I confirm OP results with a totally different test
Simple test
var eqCount = 0
let k = 10000
for i in 0 ..< k {
let n = 100_000 * I
let data = Data(repeating: 0, count: n)
let data2 = data
let start = Date()
eqCount += data == data2 ? 1 : 0
let elapsed = Date().timeIntervalSince(start)
print(n, elapsed * 1000, "ms")
}
precondition(eqCount == k)
Did it on macOS to see if it's Foundation implementation behaves differently in this case - no, it's still O(n)
there.

Isn’t that fine though? A regular hash (not for cryptographic use cases) isn’t inherently unique, instead it aims to resolve most conflicts in a lightweight manner.

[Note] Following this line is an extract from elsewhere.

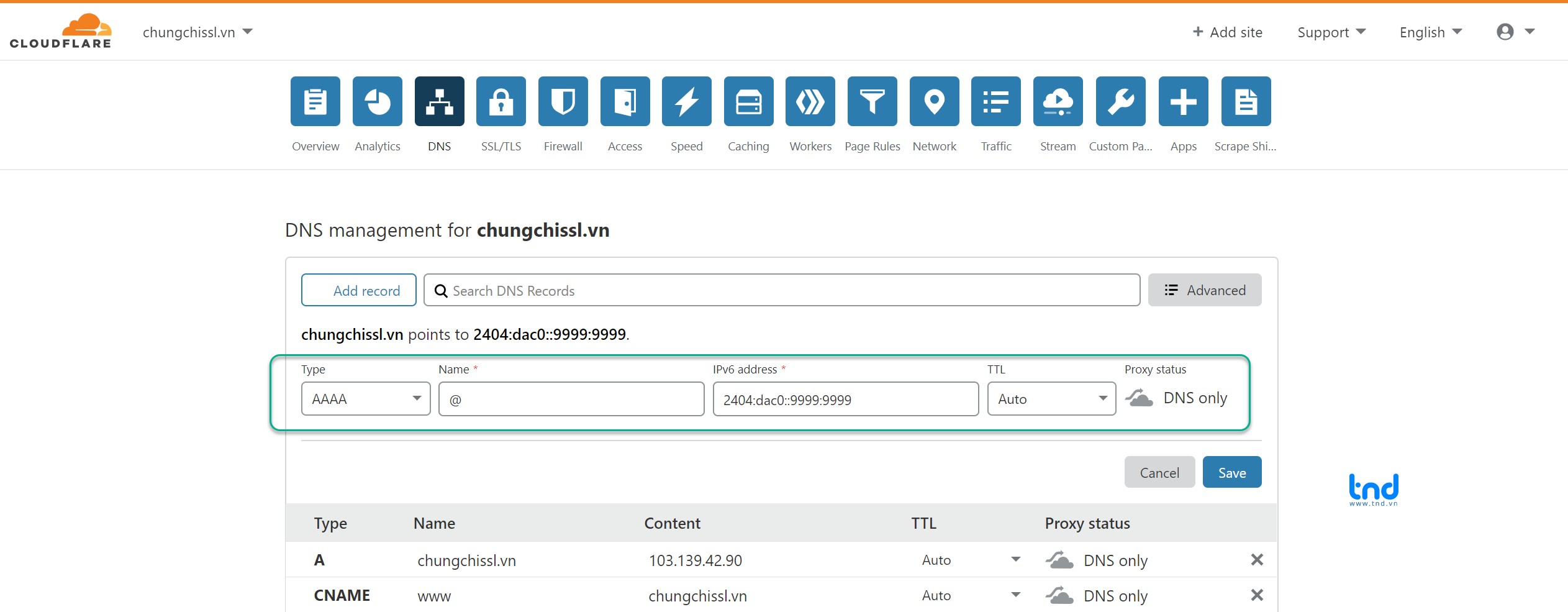
Task: Toggle proxy status cloud in new record form
Action: (x=1140, y=398)
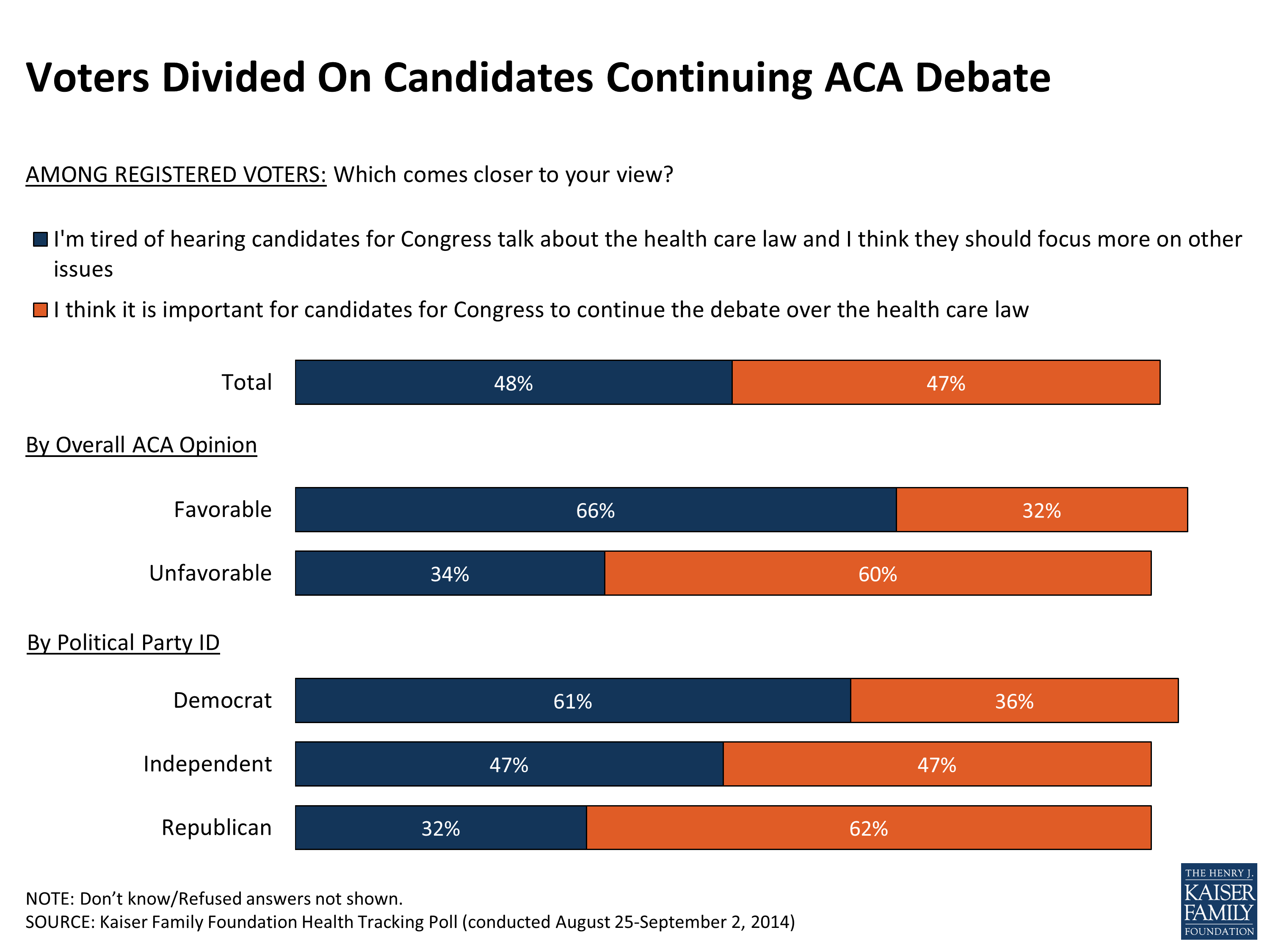Click the blue 32% Republican bar segment

(x=440, y=828)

You could see more details in another thread, but in a nutshell – no, it shouldn't be like this. Besides other things it makes a vector of DoS attack possible, a similar one to what hash randomisation is solving.
var data = Data(repeating: 0, count: 81)
data[data.count - 1] = 1
let a = data.hashValue
data[data.count - 1] = 2
let b = data.hashValue
print(a, b, a == b) // 7025483855299775759 7025483855299775759 true
You could see it here and it is the same behaviour on Apple's version of Foundation used on macOS/iOS.